* Problem
Scan the entries below for the word "will". Copy each line that has it.

* Provided information
%%

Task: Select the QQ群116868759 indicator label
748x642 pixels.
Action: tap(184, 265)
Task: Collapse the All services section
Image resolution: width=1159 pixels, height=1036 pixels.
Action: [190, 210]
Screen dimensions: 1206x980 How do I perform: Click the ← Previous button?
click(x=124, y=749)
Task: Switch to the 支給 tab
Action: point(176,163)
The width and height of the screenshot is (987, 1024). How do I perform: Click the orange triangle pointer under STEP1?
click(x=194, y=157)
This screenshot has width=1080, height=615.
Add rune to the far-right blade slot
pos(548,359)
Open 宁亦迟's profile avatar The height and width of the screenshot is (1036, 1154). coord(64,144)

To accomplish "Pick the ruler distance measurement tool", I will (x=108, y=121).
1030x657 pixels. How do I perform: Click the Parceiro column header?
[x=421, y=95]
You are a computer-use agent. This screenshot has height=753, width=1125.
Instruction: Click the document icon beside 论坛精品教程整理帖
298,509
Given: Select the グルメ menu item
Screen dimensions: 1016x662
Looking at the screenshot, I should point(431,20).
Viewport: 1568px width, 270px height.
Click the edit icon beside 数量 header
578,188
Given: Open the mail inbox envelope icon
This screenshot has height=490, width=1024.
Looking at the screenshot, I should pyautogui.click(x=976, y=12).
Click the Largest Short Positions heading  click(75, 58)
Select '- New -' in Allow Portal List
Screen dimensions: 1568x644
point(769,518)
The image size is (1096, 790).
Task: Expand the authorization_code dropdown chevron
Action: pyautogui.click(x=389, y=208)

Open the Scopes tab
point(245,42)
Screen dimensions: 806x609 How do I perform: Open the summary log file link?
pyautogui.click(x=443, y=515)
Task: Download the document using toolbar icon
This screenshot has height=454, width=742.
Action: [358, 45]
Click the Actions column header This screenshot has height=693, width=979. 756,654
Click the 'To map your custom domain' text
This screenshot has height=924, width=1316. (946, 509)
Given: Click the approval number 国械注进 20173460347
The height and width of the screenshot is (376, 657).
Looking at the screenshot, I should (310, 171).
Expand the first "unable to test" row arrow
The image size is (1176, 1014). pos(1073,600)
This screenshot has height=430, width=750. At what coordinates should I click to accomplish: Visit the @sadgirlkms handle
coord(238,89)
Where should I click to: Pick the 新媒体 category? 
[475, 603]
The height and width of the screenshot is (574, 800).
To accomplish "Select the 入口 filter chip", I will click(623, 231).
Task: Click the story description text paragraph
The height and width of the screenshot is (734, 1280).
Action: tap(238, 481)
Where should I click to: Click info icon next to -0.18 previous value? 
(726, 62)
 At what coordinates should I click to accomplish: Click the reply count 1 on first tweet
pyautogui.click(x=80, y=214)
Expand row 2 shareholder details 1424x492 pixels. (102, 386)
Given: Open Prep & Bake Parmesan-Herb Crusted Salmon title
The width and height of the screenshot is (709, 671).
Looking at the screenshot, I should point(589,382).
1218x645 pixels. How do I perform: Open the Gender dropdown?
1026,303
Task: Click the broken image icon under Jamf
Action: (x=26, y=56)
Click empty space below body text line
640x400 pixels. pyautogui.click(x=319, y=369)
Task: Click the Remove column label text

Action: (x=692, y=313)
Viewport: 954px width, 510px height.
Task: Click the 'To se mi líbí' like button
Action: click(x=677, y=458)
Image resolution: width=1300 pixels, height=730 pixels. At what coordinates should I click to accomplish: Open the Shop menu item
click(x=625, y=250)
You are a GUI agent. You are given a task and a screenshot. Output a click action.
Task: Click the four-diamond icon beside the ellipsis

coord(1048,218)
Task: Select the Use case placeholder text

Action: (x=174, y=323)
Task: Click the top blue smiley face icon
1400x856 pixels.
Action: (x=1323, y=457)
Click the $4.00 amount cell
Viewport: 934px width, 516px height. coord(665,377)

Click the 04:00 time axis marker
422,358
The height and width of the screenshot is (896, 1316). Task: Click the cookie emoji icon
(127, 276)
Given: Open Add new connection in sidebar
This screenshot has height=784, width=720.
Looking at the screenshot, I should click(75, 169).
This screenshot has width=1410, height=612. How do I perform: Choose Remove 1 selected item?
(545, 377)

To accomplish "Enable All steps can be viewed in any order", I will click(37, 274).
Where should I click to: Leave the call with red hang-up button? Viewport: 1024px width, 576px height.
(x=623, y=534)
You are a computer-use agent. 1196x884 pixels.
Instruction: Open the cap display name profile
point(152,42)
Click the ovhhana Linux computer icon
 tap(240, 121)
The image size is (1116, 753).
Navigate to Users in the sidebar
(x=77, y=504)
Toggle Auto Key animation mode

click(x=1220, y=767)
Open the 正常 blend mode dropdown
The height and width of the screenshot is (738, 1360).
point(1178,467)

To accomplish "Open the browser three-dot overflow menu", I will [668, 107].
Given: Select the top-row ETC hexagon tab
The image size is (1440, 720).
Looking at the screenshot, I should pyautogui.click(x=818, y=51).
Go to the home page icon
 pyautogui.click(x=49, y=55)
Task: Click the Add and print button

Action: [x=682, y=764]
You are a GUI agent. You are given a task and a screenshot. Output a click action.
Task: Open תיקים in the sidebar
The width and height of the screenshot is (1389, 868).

%%

* Task result
To accomplish "Pick the ruler distance measurement tool", I will (x=108, y=121).
To accomplish "Select the 入口 filter chip", I will click(623, 231).
To accomplish "Enable All steps can be viewed in any order", I will click(37, 274).
To accomplish "Open the browser three-dot overflow menu", I will [668, 107].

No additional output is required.